[Records from a collection]

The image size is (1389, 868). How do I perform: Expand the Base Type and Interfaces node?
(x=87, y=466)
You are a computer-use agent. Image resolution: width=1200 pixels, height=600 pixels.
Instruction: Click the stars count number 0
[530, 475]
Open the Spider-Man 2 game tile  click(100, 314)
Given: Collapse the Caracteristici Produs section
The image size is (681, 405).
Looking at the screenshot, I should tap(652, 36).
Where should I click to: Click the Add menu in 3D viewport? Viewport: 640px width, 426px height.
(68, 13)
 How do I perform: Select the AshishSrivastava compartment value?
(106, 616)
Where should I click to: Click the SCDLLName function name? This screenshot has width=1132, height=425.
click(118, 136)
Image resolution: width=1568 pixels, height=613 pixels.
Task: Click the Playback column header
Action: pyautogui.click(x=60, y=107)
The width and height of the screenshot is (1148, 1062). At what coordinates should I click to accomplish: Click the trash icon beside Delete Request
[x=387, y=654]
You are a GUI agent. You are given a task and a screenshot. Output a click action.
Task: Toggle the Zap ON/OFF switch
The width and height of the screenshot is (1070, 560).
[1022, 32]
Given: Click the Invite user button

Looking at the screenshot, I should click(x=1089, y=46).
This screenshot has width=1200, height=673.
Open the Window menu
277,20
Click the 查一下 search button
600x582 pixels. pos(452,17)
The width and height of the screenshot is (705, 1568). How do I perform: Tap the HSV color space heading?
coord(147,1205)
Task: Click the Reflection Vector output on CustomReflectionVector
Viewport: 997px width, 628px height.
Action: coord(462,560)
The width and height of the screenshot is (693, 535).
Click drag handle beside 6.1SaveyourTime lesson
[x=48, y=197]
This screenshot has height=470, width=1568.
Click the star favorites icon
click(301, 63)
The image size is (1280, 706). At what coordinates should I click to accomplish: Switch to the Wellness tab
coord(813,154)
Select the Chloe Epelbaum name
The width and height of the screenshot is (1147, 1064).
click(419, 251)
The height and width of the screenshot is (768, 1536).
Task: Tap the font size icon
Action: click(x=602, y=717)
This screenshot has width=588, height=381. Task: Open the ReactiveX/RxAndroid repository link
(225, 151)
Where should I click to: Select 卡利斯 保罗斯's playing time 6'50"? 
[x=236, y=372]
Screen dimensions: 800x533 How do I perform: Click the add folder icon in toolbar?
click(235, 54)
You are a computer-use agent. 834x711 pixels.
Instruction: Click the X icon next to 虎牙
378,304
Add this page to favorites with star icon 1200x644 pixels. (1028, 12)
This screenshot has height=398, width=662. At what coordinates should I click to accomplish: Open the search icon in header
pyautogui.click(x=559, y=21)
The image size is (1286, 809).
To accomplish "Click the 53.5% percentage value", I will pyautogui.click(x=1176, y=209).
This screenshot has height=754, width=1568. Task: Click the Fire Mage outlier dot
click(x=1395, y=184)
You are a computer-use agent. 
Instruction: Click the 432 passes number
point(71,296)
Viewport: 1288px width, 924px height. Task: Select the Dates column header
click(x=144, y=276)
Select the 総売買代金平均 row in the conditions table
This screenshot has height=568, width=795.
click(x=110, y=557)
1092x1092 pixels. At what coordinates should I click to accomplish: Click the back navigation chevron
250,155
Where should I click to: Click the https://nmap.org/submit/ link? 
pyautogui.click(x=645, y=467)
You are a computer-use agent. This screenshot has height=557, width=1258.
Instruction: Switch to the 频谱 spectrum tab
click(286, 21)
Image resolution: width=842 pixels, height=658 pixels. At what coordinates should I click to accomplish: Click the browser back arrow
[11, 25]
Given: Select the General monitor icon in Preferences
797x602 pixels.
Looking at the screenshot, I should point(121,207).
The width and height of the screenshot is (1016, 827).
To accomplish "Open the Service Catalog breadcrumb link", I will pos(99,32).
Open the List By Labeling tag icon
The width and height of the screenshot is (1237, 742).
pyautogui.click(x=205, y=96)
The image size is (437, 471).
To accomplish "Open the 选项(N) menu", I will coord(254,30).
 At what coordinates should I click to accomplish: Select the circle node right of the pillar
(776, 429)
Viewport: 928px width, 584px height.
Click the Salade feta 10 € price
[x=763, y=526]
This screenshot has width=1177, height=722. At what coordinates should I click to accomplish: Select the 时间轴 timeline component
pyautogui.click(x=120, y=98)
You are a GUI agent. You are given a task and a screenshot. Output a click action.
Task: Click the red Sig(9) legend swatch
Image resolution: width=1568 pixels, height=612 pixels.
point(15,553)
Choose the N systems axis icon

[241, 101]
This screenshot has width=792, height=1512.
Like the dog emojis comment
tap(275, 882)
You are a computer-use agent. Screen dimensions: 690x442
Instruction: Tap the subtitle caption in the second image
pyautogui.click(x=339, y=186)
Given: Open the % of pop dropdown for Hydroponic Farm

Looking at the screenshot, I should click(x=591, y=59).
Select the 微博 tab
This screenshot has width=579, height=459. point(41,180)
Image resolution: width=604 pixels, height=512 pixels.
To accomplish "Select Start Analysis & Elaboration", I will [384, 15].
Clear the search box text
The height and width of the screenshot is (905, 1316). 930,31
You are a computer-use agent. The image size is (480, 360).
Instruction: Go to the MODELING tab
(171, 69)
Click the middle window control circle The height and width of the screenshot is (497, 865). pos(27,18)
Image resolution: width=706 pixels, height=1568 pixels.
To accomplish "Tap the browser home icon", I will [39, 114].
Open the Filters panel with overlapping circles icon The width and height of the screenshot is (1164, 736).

#### [Work to complete]
Search the lines above for the string "computer", then show every one that has it.

#### [Answer for this exercise]
You are a computer-use agent. Image resolution: width=1200 pixels, height=600 pixels.
You are a computer-use agent. 834x711 pixels.
You are a computer-use agent. 
You are a computer-use agent. This screenshot has height=557, width=1258.
You are a computer-use agent. Screen dimensions: 690x442
You are a computer-use agent. The image size is (480, 360).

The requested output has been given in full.